## TEXT SECTION
════════════════════

Weishaupt established higher degrees and initiated suitable Freemasons and his own people into these higher degrees. As a candidate rose to higher degrees, he learned more about the nature and true goals of the Order of the Illuminati and Freemasonry. If he were found suitable for further illumination, he would rise to the next degree. If he were found unreliable, his advancement ceased. By controlling the higher degrees, the Illuminati controlled the Masonic lodges and used them to destroy society.

As with other illuministic societies, the greatest virtue that an Illuminate could possess was blind and unquestionable obedience to unknown superiors. Without such obedience, an Illuminate could never rise. He had to subordinate all national, religious, and patriotic allegiances and sentiments to his unknown superiors.

════════════════════

## DATA PROVIDED
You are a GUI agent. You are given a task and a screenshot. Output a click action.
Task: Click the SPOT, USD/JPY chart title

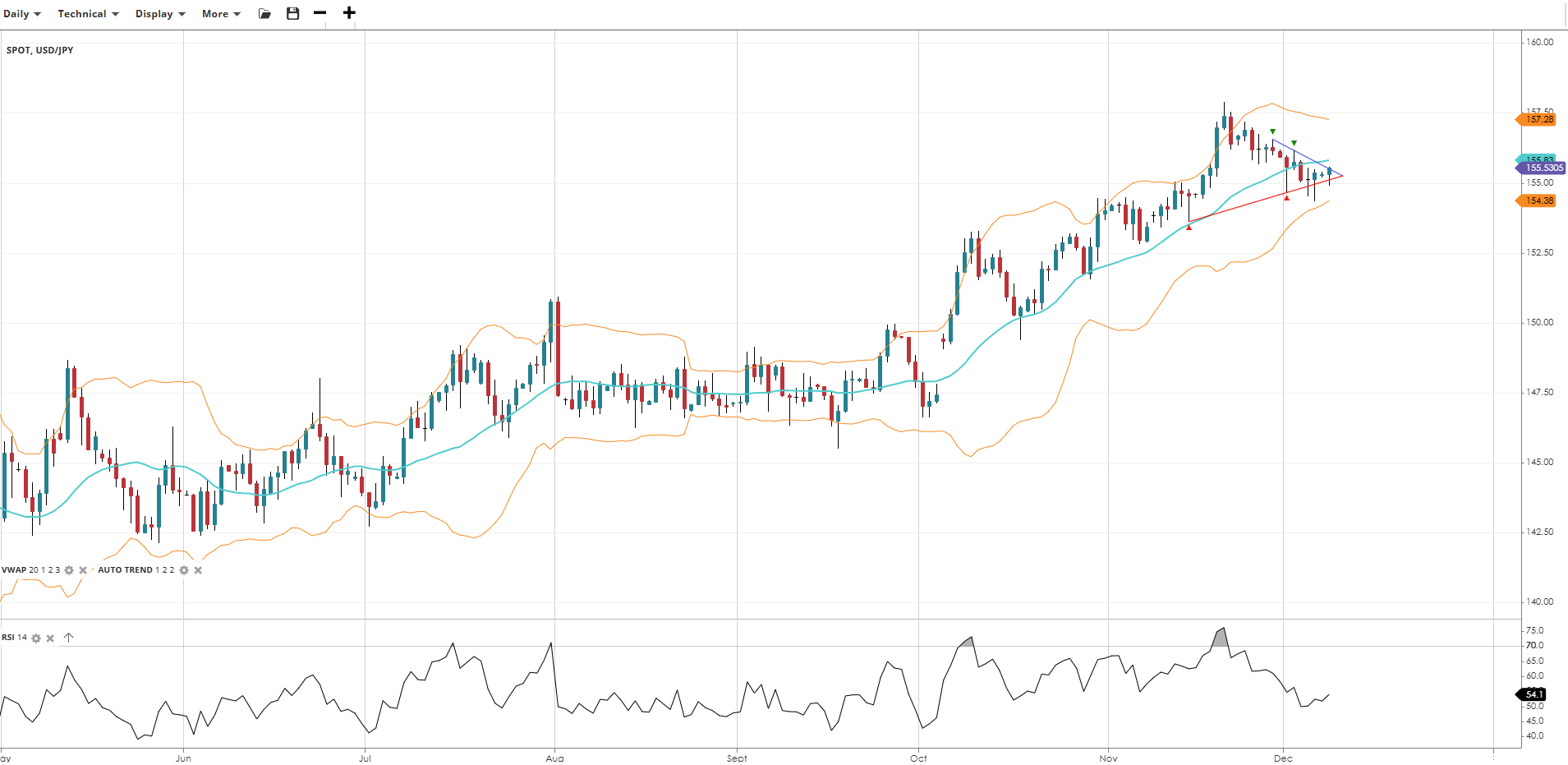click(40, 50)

════════════════════

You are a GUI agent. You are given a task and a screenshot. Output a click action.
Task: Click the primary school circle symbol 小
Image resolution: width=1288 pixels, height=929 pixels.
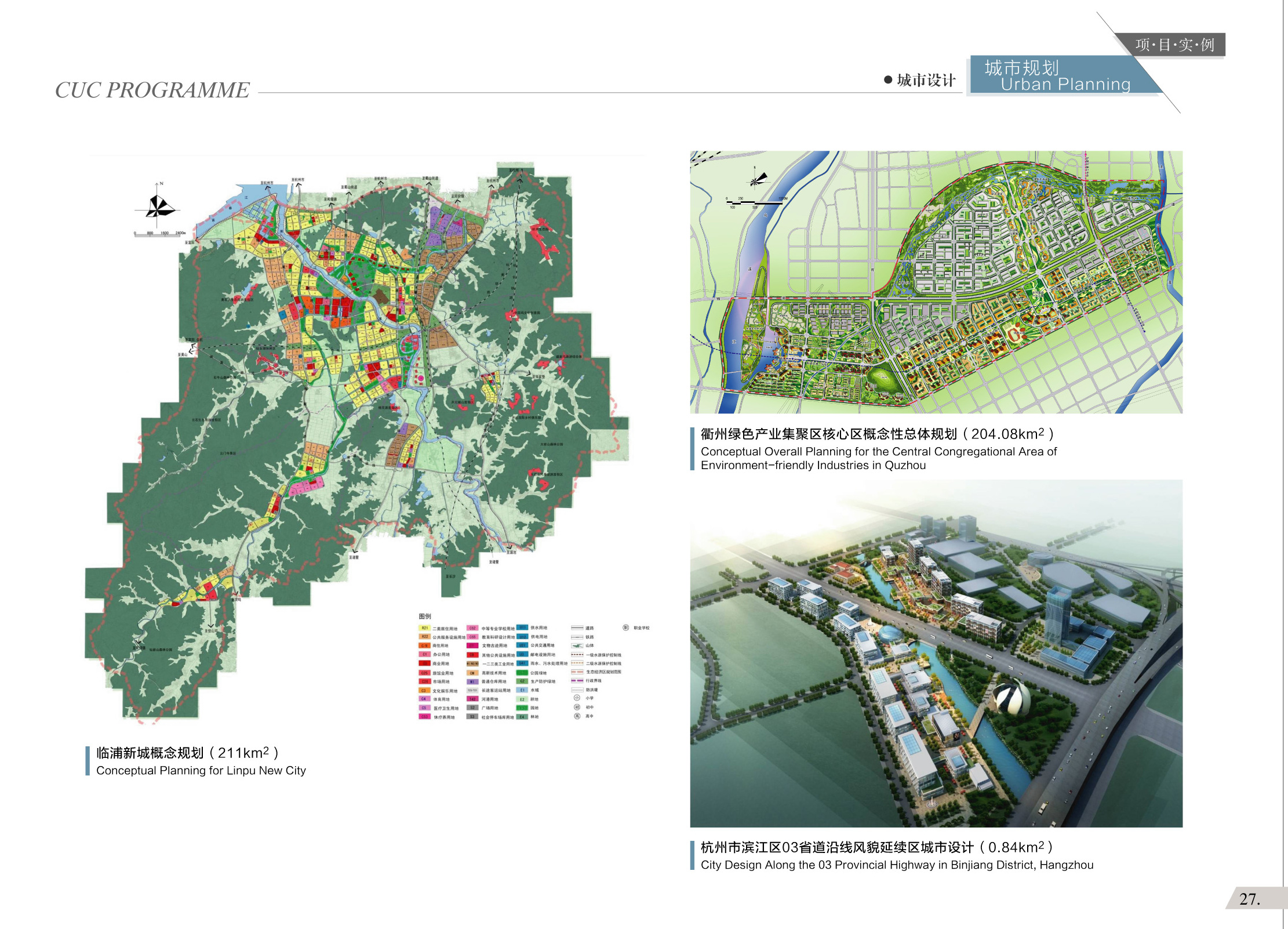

════════════════════

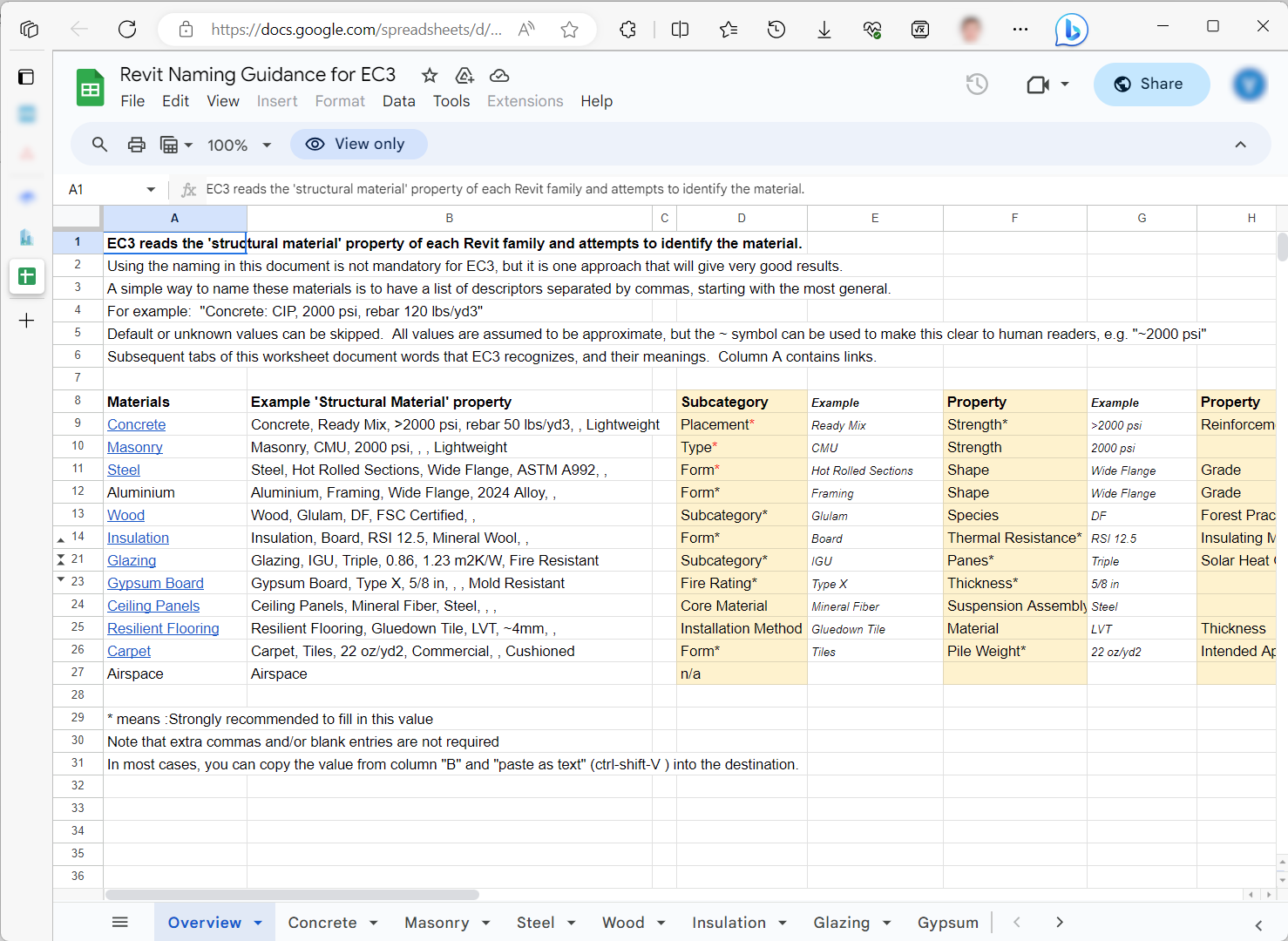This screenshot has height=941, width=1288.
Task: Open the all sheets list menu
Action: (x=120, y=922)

════════════════════

## TASK INSTRUCTIONS
**A.** Reproduce the Illuminati text verbatim, starting at "Weishaupt established higher" and ending at "his unknown superiors.".
**B.** Extend the Illuminati text past its last sentence.

## ANSWERS TO THE PROBLEMS
**A.**
Weishaupt established higher degrees and initiated suitable Freemasons and his own people into these higher degrees. As a candidate rose to higher degrees, he learned more about the nature and true goals of the Order of the Illuminati and Freemasonry. If he were found suitable for further illumination, he would rise to the next degree. If he were found unreliable, his advancement ceased. By controlling the higher degrees, the Illuminati controlled the Masonic lodges and used them to destroy society.

As with other illuministic societies, the greatest virtue that an Illuminate could possess was blind and unquestionable obedience to unknown superiors. Without such obedience, an Illuminate could never rise. He had to subordinate all national, religious, and patriotic allegiances and sentiments to his unknown superiors.

**B.**
Only select Freemasons from the highest degree were aware of Weishaupt’s plans. Only those Freemasons who had completely rejected the God of the Christians and His Son, Christ Jesus, were initiated into the highest degree and became privy to the purpose of the Illuminati. These adepts of the highest degree became, in effect, high priests of the Synagogue of Satan. Lucifer became the god whom they worshiped. (The worship of Lucifer does not require religious ceremonies and overt acts of worship as occur in most religions. The act of blasphemy or rejecting the God of the Christians, Christ, or the Church is an act of worshiping of Lucifer.)

To thwart rivals within Freemasonry, lodges could not send local money to affiliated superiors. The Illuminati had independent sources of money and did not need local money.

Through power, money, sex, and blackmail, the Illuminati brought influential people under its control. Young people from the well-bred families were selected for indoctrination at prestigious schools. Thus, the Order of the Illuminati became "the Master Conspiracy of the Great Conspiracy."[15]

Like today’s illuministic conspirators, the Illuminati advanced their ideology by promoting and supporting their members, agents, sympathizers, and fellow travelers in key positions in government, business, academia, and religion. By controlling these important and influential positions, they could promote and carry out their plans of world domination. From the beginning, they have promoted wars and revolutions on an ever increasing scale.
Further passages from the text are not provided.